Source material:
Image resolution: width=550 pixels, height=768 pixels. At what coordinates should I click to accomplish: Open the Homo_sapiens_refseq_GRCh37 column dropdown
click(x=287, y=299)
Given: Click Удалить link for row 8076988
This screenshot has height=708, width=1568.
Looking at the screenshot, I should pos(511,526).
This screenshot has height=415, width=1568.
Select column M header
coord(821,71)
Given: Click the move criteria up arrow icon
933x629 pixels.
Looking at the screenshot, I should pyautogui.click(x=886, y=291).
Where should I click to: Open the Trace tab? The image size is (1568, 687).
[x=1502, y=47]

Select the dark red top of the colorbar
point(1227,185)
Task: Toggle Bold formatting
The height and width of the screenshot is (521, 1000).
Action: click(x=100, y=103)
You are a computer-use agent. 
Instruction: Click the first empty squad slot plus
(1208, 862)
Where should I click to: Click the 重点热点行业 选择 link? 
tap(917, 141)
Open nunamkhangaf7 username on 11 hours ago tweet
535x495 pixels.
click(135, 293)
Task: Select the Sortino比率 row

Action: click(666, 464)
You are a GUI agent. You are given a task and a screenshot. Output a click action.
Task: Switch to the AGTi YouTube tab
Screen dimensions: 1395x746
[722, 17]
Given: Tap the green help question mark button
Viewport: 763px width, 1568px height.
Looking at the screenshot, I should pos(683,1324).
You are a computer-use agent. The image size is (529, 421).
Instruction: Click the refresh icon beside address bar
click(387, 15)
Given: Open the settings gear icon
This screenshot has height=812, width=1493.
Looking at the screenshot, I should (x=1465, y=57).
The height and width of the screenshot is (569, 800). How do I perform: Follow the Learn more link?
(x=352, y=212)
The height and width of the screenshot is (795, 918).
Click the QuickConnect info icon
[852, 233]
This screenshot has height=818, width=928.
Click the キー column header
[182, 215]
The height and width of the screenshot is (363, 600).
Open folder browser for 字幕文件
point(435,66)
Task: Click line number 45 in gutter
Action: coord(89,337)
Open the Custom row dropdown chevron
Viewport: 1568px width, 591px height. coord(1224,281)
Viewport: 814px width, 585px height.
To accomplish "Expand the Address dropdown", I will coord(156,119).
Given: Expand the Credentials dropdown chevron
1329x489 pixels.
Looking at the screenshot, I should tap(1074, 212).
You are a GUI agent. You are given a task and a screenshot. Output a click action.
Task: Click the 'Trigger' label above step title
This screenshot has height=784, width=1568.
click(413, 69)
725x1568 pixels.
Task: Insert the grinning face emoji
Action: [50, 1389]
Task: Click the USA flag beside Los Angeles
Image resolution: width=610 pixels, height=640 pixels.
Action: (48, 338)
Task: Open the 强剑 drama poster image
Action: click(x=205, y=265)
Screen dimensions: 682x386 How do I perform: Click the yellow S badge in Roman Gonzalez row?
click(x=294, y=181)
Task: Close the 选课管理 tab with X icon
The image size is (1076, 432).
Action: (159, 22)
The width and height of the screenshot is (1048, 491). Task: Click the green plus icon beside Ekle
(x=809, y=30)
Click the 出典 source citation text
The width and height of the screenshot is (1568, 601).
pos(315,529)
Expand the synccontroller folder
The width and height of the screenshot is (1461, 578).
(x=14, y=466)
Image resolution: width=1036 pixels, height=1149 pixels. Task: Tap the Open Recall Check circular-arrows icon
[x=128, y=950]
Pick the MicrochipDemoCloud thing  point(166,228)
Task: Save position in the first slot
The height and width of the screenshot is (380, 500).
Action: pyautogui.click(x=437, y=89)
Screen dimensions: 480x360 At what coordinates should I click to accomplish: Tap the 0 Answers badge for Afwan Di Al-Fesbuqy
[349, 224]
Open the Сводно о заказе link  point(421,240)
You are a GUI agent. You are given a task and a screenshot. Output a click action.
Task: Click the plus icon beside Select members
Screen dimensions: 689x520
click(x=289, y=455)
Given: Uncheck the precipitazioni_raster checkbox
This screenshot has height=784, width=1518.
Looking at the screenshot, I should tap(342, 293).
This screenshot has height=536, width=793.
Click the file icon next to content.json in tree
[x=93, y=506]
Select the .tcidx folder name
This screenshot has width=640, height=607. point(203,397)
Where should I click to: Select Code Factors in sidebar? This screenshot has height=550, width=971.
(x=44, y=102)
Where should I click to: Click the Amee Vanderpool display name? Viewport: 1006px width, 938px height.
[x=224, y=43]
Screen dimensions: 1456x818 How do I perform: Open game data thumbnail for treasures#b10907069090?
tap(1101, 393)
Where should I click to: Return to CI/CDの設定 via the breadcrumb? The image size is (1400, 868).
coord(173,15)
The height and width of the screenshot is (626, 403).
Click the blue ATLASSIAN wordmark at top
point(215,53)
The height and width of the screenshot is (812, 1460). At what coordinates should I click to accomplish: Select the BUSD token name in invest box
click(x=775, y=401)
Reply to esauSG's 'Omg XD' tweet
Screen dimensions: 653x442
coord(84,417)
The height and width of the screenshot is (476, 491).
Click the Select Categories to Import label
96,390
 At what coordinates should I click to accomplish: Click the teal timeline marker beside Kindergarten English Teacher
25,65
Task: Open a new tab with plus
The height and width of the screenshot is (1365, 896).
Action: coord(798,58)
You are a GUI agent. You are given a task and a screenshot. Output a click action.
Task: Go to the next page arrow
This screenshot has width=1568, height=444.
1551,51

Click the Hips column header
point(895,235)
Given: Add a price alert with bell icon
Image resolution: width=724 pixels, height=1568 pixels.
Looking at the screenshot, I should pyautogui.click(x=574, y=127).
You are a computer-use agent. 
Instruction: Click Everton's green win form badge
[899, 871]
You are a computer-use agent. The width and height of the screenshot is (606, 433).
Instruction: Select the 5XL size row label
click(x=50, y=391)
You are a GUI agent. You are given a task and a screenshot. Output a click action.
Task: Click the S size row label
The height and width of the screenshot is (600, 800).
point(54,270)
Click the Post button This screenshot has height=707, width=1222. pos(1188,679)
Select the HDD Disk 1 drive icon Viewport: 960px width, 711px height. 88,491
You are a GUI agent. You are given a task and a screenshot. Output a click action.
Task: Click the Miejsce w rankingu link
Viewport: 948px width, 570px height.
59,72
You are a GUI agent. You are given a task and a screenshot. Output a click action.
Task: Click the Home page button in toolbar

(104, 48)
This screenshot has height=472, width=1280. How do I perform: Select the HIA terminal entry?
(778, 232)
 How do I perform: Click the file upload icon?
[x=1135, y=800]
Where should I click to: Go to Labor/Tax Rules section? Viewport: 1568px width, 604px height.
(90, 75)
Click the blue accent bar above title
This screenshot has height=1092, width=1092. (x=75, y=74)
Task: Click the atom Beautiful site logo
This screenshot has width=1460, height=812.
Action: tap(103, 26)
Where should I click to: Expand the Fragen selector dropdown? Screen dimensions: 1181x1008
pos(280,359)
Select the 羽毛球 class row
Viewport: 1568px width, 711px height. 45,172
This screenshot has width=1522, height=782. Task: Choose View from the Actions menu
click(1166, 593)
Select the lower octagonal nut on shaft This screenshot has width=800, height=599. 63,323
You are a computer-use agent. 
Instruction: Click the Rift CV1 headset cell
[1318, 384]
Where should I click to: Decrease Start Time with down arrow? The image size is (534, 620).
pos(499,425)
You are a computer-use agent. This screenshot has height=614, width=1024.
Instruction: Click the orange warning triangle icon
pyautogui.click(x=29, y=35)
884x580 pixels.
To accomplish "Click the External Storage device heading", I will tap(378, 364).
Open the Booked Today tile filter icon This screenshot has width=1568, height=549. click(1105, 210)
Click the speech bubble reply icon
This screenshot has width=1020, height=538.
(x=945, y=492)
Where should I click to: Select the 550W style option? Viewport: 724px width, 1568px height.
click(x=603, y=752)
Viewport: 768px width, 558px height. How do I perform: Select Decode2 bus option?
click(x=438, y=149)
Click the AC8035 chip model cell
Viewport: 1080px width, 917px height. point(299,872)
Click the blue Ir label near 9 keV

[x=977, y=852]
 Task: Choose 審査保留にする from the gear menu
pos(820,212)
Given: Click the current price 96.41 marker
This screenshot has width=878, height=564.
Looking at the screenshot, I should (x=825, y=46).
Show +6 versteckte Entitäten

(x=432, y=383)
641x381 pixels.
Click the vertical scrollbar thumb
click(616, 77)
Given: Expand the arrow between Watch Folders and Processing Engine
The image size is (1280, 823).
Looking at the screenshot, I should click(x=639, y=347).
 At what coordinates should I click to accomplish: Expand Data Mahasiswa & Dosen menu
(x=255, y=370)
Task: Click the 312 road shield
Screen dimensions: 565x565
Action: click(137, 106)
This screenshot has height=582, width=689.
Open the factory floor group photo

Assignment: Starting from the line with "Click the vertical scrollbar thumb" and ending with the final line of the data, quote every line exactly, both ends included.

Finished task:
Click the vertical scrollbar thumb
click(616, 77)
Given: Expand the arrow between Watch Folders and Processing Engine
The image size is (1280, 823).
Looking at the screenshot, I should click(x=639, y=347).
 At what coordinates should I click to accomplish: Expand Data Mahasiswa & Dosen menu
(x=255, y=370)
Task: Click the 312 road shield
Screen dimensions: 565x565
Action: click(137, 106)
This screenshot has height=582, width=689.
Open the factory floor group photo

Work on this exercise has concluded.